O novo disco dos Romanças, que sucede a “Monte da Lua”, chama-se “Azuldesejo” e deverá ser editado com o selo Luminária no próximo mês de Abril. Traz a particularidade de ter sido gravado numa pousada situada na Serra de Sintra (afinal, o monte da Lua), perto de Santa Eufémia – uma ideia que começou por ter a ver com custos mais baixos de produção e acabou por ser determinante no próprio som do disco. “Neste disco, decidimos experimentar muitas coisas”, diz Pedro D’ Orey, que, pela primeira vez, introduz o som da harpa na música dos Romanças – “Queríamos ter tempo e disponibilidade para isso.
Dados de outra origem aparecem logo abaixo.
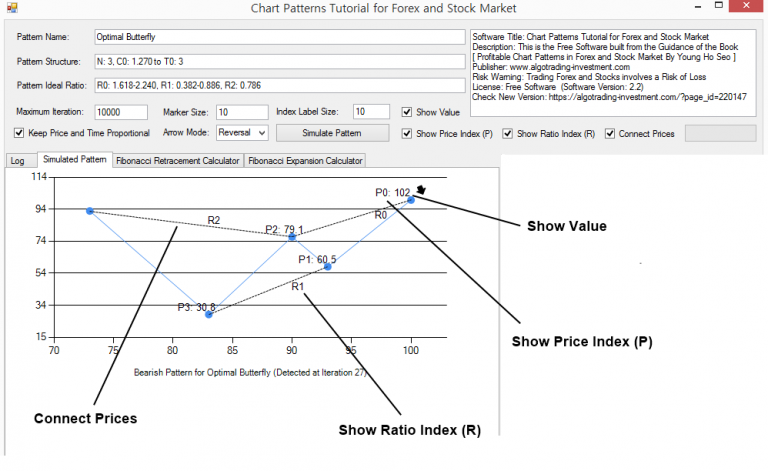
Task: Open the Fibonacci Expansion Calculator tab
Action: (305, 161)
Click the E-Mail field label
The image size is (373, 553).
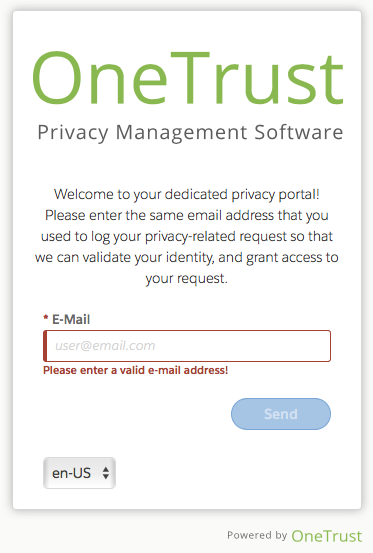click(x=71, y=320)
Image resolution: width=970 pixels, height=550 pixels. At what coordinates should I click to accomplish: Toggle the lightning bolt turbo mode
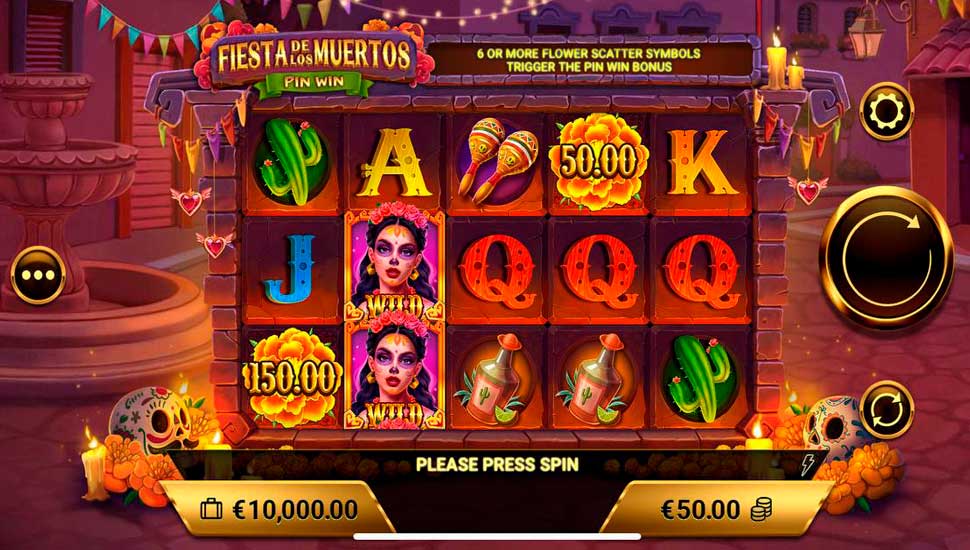coord(807,465)
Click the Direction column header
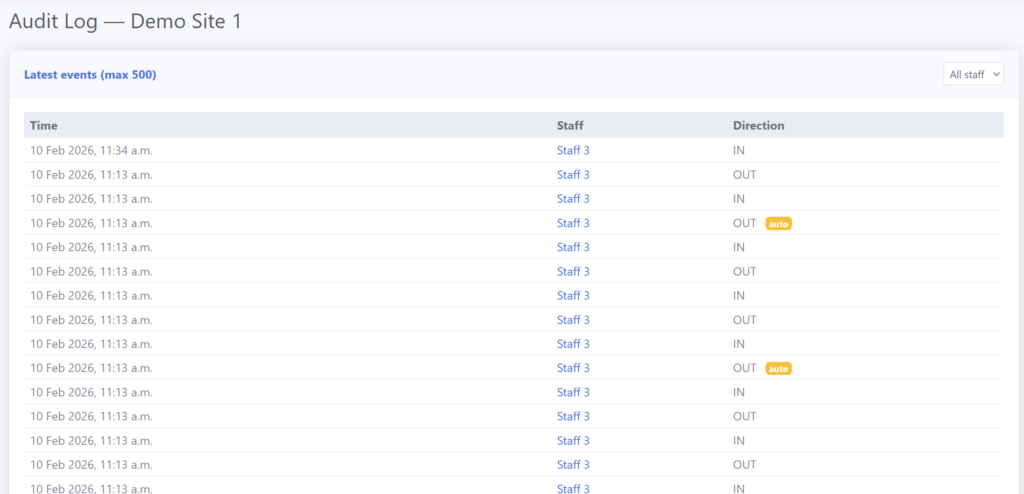Screen dimensions: 1024x494 click(758, 126)
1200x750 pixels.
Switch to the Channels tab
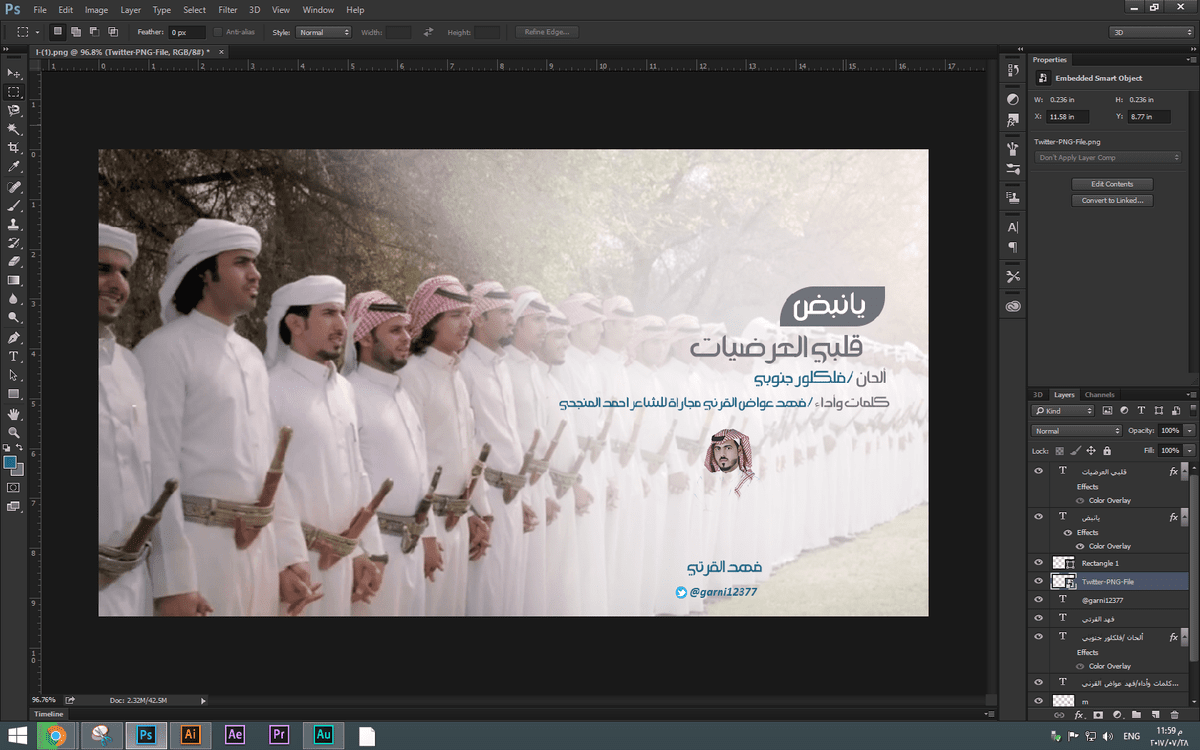click(x=1099, y=395)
Ora, num estúdio a quinze contos a hora, não se tem propriamente disponibilidade para andar a experimentar sozinhos…” Experiências que passam também pela não utilização da bateria, substituída pelas percussões (percussões industriais no tema “Auto da criação”…) de Fernando Molina, João Luís Lobo e do convidado José Salgueiro, que, juntamente com Pedro D’ Orey, produz “Azuldesejo”, pela contribuição na voz feminina de Filomena Pereira e por uma canção cantada em japonês. “São salas vivas, salas reais”, continua Pedro D’ Orey, referindo-se ao local de gravação, “nas quais gravámos de manhã, de tarde e à noite durante um mês, sem fins-de-semana… Por exemplo, as gaitas-de-foles [dos convidados Paulo Marinho e Rui Vaz] foram gravadas da sala de jantar e não têm um pingo de reverberação artificial”. Quanto ao projecto da banda, no essencial, permanece fiel ao original: “Fazer interpretações de uma forma não ‘tradicional’, como se faia no século passado, ou seja, utilizando uma linguagem moderna” de composições que, todavia, se baseiam em temas tradicionais. “Não queremos que nos considerem um grupo de música tradicional”, diz Fernando Pereira (não confundir com o imitador), vocalista e guitarrista dos Romanças, “embora no disco haja quatro ou cinco temas cantados de maneira tradicional, pois não queríamos que houvesse um corte abrupto”.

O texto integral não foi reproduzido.